TASK DESCRIPTION
Print, exactly as they stand, the lines below from the one that has "Task: Open the Add rules dropdown" to the one that has "You are a computer-use agent. The", inclusive, leaving out the pictures.

DATA PROVIDED
■ ■ ■ ■

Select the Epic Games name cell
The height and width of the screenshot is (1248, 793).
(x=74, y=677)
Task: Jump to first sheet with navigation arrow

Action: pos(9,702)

■ ■ ■ ■

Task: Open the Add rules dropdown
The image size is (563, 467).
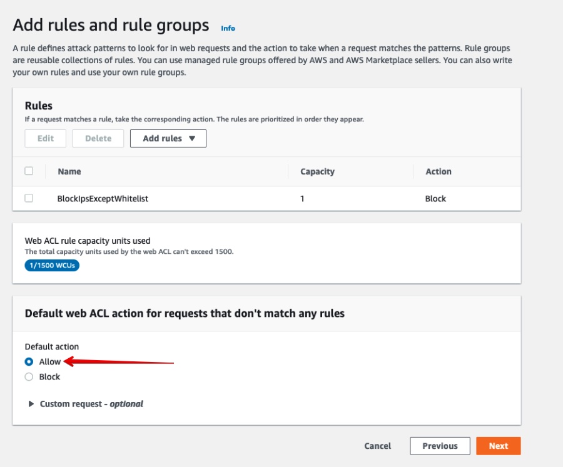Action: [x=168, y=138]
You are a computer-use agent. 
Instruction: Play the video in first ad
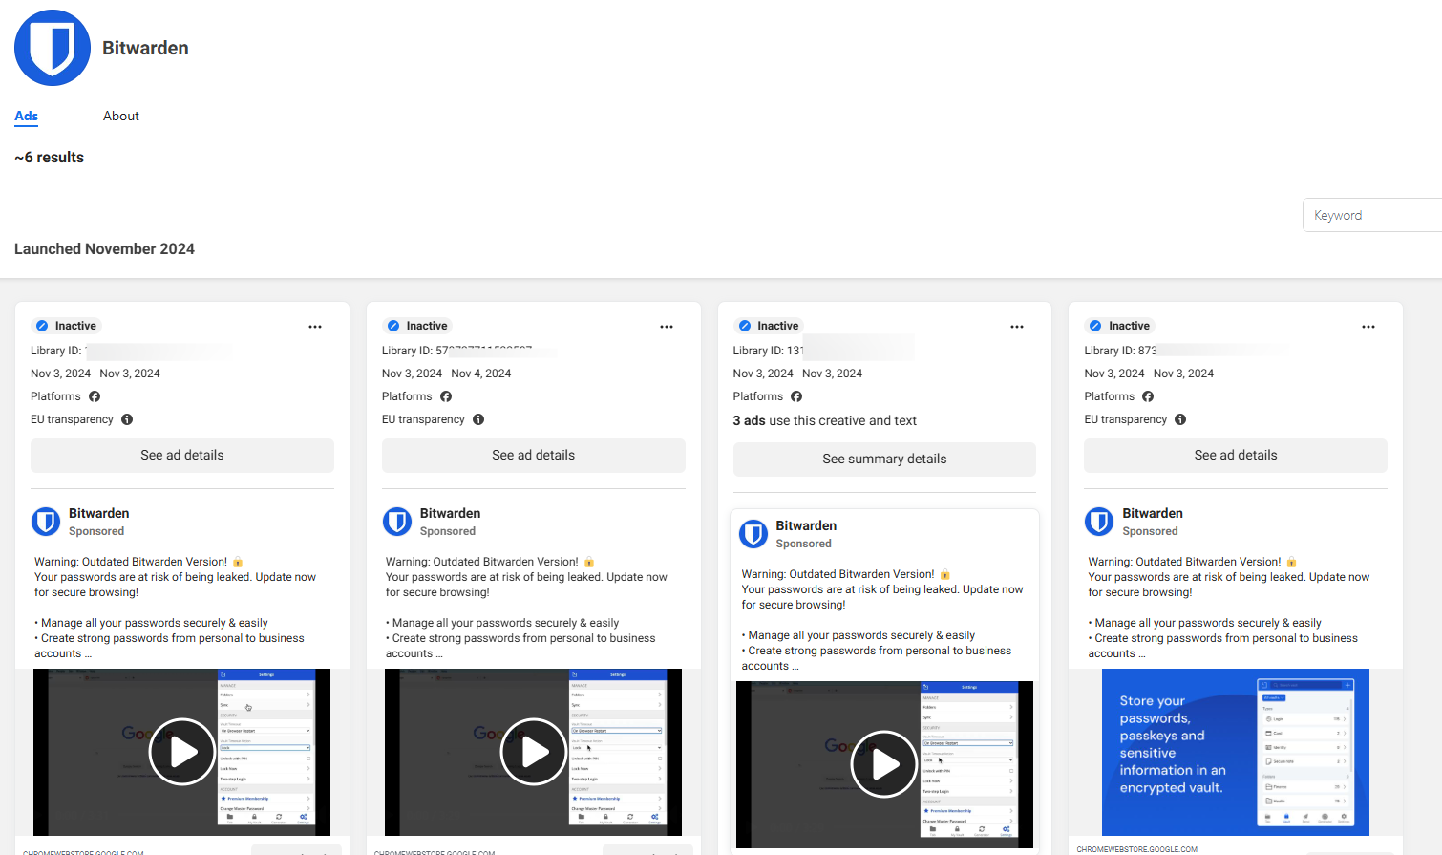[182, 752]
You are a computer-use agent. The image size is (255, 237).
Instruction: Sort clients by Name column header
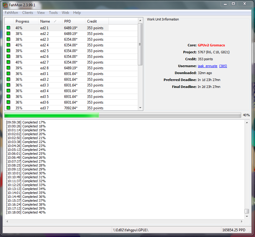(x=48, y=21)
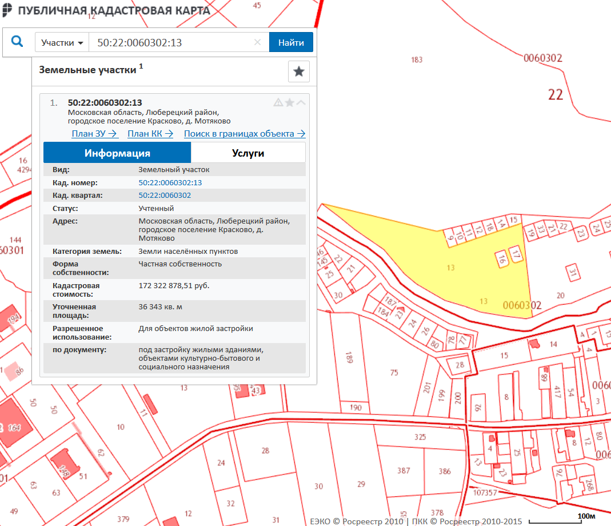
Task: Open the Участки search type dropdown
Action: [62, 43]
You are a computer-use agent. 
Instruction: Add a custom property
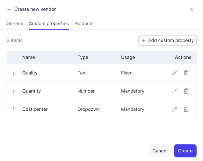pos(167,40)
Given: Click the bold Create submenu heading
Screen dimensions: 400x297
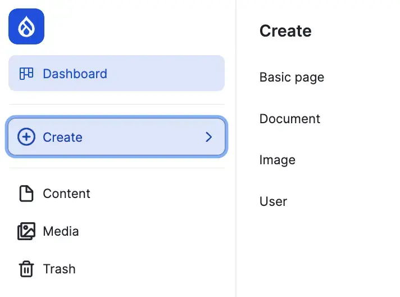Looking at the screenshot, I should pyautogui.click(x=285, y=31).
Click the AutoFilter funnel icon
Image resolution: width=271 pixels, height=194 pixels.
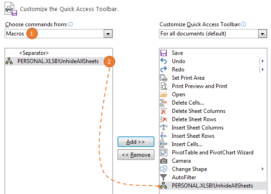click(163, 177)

■ ■ ■ ■

EXPECTED ANSWER
Task: Open the Add rules dropdown
The image size is (563, 467).
Action: [x=168, y=138]
You are a computer-use agent. 
Instruction: Play the video in first ad
[182, 752]
You are a computer-use agent. The image size is (255, 237).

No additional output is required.